**WHAT TO PRODUCE:** Output every record word for word, minus the pictures.

**EXERCISE INPUT:**
Start of Block
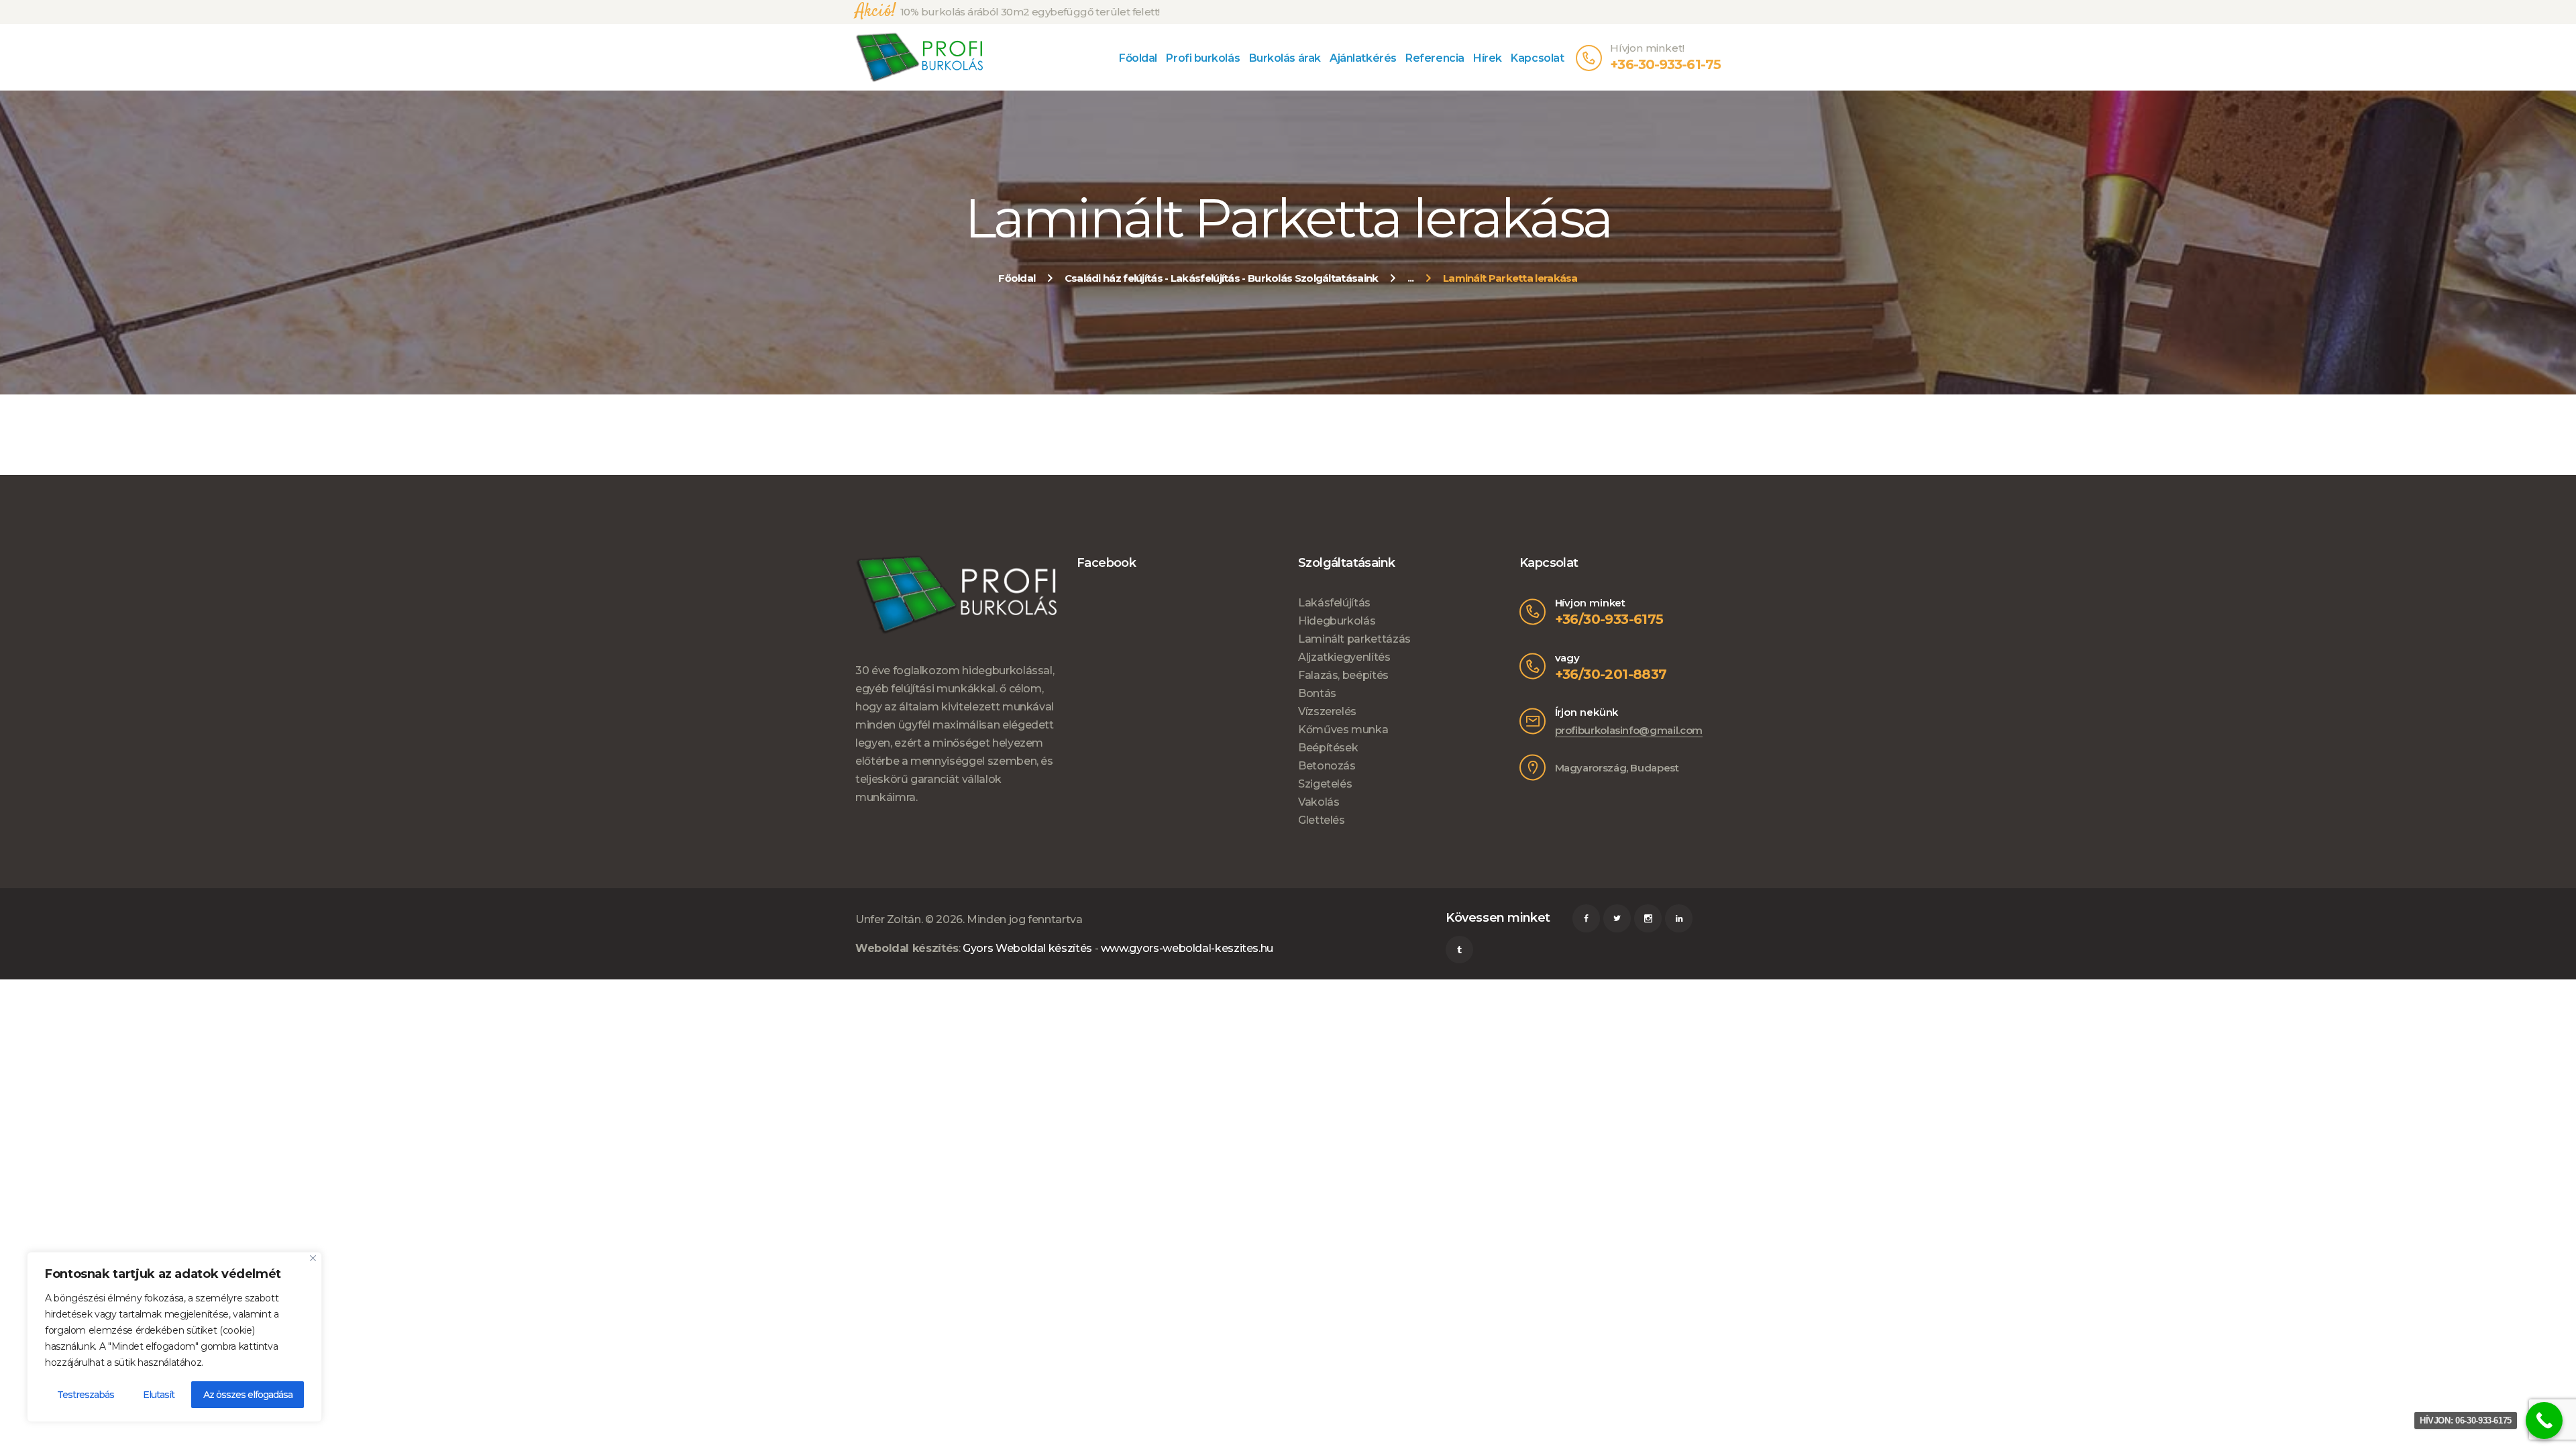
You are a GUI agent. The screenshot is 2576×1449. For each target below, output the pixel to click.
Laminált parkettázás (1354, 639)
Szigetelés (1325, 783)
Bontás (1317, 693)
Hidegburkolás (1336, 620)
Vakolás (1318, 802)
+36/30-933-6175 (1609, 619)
End of Block
**FINISHED TASK:**
You are a GUI agent. The screenshot is 2576×1449. For each target below, output the pixel to click.
Laminált parkettázás (1354, 639)
Szigetelés (1325, 783)
Bontás (1317, 693)
Hidegburkolás (1336, 620)
Vakolás (1318, 802)
+36/30-933-6175 (1609, 619)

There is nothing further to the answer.